I've since merged this branch into another one, and after going through a long merge process, I got everything sorted and checked in. I decided to check the history of a file only to notice it only goes as far back as the initial rename.

I've pushed all these changes to remote. I'm working alone here so I can only conflict with myself. It'd be a pain to lose this project's history on a per-file basis but it'd also be a huge pain to go back and redo all this including the merge.

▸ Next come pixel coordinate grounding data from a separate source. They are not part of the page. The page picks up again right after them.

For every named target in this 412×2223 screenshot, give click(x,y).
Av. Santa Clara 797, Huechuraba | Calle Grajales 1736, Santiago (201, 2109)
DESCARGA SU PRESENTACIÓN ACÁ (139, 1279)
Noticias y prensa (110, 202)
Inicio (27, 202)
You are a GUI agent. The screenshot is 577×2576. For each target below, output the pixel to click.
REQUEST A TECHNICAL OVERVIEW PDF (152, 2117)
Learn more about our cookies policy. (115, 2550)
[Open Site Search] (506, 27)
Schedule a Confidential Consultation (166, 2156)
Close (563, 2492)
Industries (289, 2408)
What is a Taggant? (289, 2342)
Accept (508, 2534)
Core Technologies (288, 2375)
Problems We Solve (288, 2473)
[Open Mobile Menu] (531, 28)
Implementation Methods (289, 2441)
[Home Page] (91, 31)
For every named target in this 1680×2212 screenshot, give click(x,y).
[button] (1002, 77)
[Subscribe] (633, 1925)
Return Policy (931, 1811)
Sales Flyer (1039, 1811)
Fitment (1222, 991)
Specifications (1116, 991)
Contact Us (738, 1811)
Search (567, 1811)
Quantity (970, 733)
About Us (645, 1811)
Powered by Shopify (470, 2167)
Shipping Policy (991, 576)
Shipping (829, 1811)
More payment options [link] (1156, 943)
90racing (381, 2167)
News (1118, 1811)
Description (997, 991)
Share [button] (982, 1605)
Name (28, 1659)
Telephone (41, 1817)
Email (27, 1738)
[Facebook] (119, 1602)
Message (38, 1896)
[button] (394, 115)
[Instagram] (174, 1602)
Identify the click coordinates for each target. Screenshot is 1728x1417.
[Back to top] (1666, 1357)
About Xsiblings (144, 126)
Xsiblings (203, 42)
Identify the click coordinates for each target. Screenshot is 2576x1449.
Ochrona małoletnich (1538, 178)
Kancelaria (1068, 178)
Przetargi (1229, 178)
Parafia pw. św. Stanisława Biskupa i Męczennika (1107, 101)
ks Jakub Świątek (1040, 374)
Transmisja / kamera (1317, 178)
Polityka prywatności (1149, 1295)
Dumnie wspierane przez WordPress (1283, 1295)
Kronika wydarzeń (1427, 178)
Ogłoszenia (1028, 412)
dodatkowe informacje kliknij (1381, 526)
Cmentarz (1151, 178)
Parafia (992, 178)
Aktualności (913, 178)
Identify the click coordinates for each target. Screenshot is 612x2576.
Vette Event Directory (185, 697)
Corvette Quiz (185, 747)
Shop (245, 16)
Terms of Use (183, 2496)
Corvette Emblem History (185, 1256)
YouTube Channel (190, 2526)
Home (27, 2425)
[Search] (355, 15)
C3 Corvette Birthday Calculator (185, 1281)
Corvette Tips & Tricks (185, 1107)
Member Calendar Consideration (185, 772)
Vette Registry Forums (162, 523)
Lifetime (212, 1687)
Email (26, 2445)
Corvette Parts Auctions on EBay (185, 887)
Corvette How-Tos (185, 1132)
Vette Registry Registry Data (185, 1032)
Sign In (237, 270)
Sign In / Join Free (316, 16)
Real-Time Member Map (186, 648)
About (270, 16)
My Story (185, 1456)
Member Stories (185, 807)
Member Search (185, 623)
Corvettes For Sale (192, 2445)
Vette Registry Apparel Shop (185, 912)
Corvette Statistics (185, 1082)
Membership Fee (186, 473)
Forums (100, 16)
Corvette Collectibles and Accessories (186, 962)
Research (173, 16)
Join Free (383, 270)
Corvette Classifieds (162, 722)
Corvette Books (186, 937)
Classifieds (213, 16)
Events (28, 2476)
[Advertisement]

Is there a way to go back and correct this initial rename without having to go through the huge merge that I've already done?

Steven Sproat
  • 4,398
  • 4
  • 27
  • 40

2 Answers2

1

There is nothing to correct.

Each Git commit holds a snapshot of all files. These files each have names. If you rename a file and commit, then compare the old and new snapshots, what you get is:

old snapshot       new snapshot
------------       ------------
README.md          README.md
file.ext           file.ext
oldname.ext
                   newname.ext
zfile.ext          zfile.ext

As you can see, the difference between "old snapshot" and "new snapshot" is that the old file oldname.ext has been deleted, and a totally different new file newname.ext has been added.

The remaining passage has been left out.